Rzeczpospolita’s interview with Tarasenko has (not surprisingly) caused a huge uproar in the Polish media so the “Right Sector” today published a response.
http://espreso.tv/new/2014/01/...
Unfortunately it is only in Ukrainian so I will this time only summarise the contents.
The interview is described as a “provocation”. The provocation consiste in asking “provocative” questions and then quoting replies “out of context”. Next follow the “correct” views of the Right Sector, grouped into 5 points.
1. About Bandera. Every nation can choose its own heros. Other nations do not have to view them as such. For example, just as Ukrainians do not view Józef Piłsudski as a hero so they don’t expect Poles to view Bandera as such and they are counting on Poles getting rid of their chauvinist assumptions and accept other nations right to have their own heros.

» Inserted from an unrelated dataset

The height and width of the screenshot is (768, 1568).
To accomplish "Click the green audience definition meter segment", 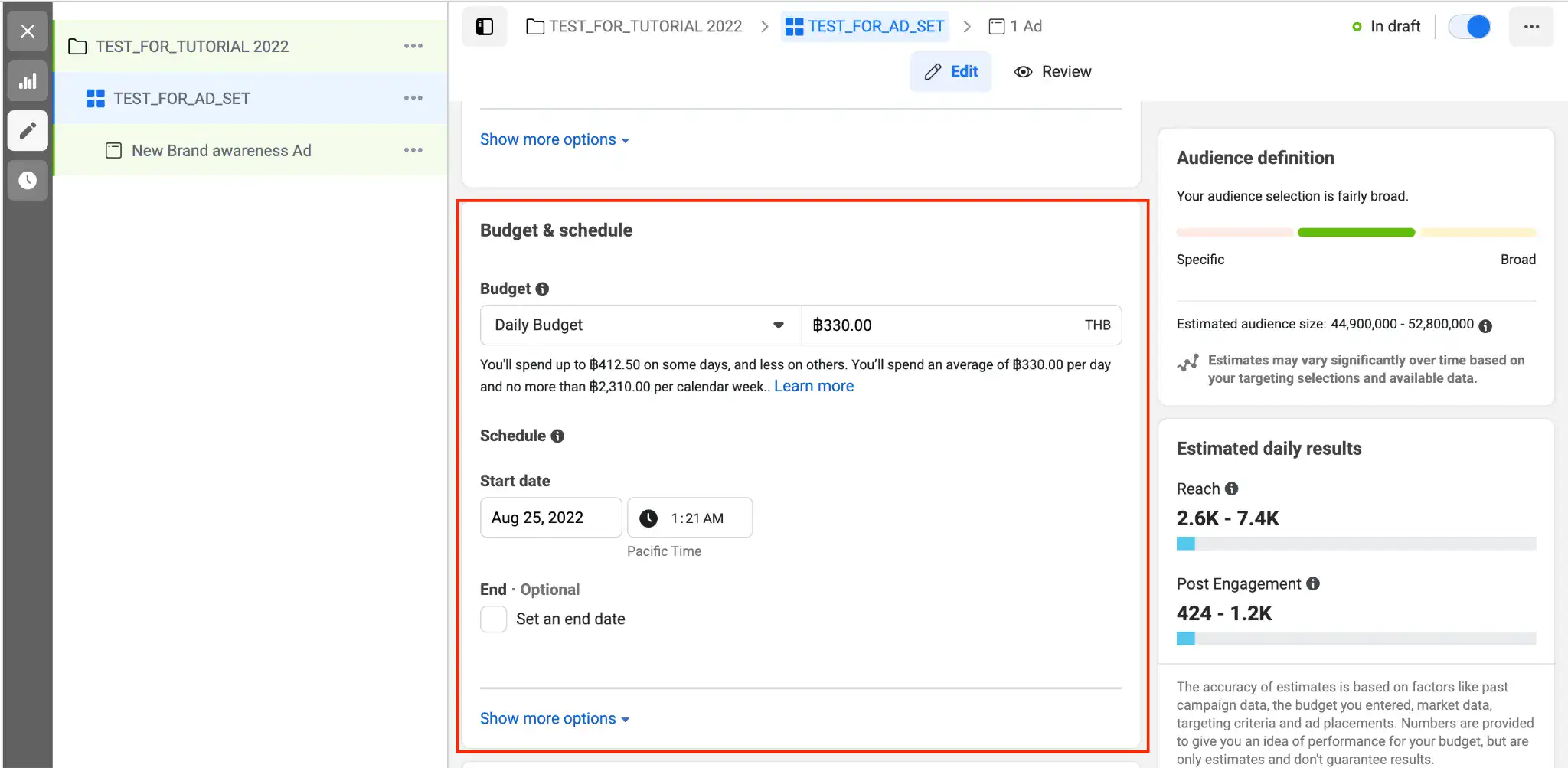I will (1356, 232).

2. As for the event is Volhynia: they should be seen in the wide historical context (which includes the Polish occupation and colonisation of Ukrainian lands). Ukrainians killed Poles and Poles killed Ukrainians and that was a tragedy for both nations. Not is not the time to make out of this tragedy a wall that divides the two neigbouring peoples.
(My addition: the fact that the victis of the Ukrainian massacres of Poles in Volhynia outnumbered the victims of the later Polish retaliation by 50:1 is probably considered by the Right Sector as, to borrow the famous phrase from Le Pen Senior, “a historical detail”.
Also nobody mentioned the large number of Jewish victims of UPA, whom nobody could describe as “occupiers” or “colonisers”.)
The third point is the most interesting:
3. These days it makes no sense to bring back old territorial claims. Both Ukrainians and Poles face two dangers: on the one hand Moscow imperialism and on the other (wait for it)
globalism, american imperialism, the power of transnational corporations and demo-liberal dictatorship.
This last phrase sounds quite familiar. The only new thing is the phrase “demo-liberal”. The usual one that one hears from people of similar views is “neo-liberal”.
4. Ukrainian nationalist consider Ukrainians of Polish origin as follow citizens and have no problems with them.
5. Ukrainian nationalist seek an alliance with Polish nationalist against their common enemies, as described in 3.